We seek an experienced backend developer who is enthusiastic about exploring the limits of technology and making a meaningful impact in the AI domain. You will collaborate with a diverse, global team of professionals from the USA, Spain, Portugal, and India. If you have a strong passion for building robust and scalable solutions that deliver AI capabilities to users, this is the perfect opportunity for you.
About the Role:
As a Backend Developer, you will address the challenges of document processing, specifically converting complex, unstructured PDFs into well-formatted, editable .docx files. Your objective will go beyond simple text extraction; you will aim to faithfully recreate the visual and structural intent of the original documents, including nested tables, multi-column layouts, font hierarchies, and styling.
In this hybrid role, you will lead the research and implementation of our document conversion pipeline. This position requires both strategic decision-making—keeping abreast of existing tools—and hands-on development, blending engineering and AI expertise.

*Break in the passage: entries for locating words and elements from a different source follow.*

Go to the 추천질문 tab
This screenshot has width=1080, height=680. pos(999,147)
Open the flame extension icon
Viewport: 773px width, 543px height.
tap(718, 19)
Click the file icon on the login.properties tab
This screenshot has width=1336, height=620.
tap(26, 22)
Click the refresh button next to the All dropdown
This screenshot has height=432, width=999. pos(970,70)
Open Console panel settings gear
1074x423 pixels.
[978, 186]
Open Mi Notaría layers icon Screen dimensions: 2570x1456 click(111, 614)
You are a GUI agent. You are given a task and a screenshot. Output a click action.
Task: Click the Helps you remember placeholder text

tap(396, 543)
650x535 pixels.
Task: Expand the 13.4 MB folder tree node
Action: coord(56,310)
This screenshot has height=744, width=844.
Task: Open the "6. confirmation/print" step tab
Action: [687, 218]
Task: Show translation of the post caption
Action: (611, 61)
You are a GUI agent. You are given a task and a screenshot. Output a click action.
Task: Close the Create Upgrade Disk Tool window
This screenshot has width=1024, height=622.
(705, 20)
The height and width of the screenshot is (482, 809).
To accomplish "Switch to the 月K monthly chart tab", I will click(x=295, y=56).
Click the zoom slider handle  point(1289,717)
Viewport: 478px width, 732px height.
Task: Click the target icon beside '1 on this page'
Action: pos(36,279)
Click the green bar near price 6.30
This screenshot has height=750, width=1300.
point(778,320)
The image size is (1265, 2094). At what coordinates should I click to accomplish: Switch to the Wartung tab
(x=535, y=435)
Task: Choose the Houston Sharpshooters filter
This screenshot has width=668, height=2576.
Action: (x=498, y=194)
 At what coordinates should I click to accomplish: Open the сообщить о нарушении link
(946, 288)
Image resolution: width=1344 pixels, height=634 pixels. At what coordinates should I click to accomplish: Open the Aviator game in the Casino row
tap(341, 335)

You will be responsible for:
- Comparative Analysis: Conducting comprehensive evaluations of commercial (e.g., ABBYY, Adobe, AWS Textract) versus open-source/AI-native (e.g., Mistral OCR, Docling, Nougat, LlamaParse) solutions.
- Benchmarking: Establishing metrics for "format fidelity" to objectively assess how effectively a tool reproduces headers, footers, tables, and styles.
- Pipeline Development: Developing a Python-based workflow that integrates OCR engines with document generation libraries (such as python-docx or Pandoc).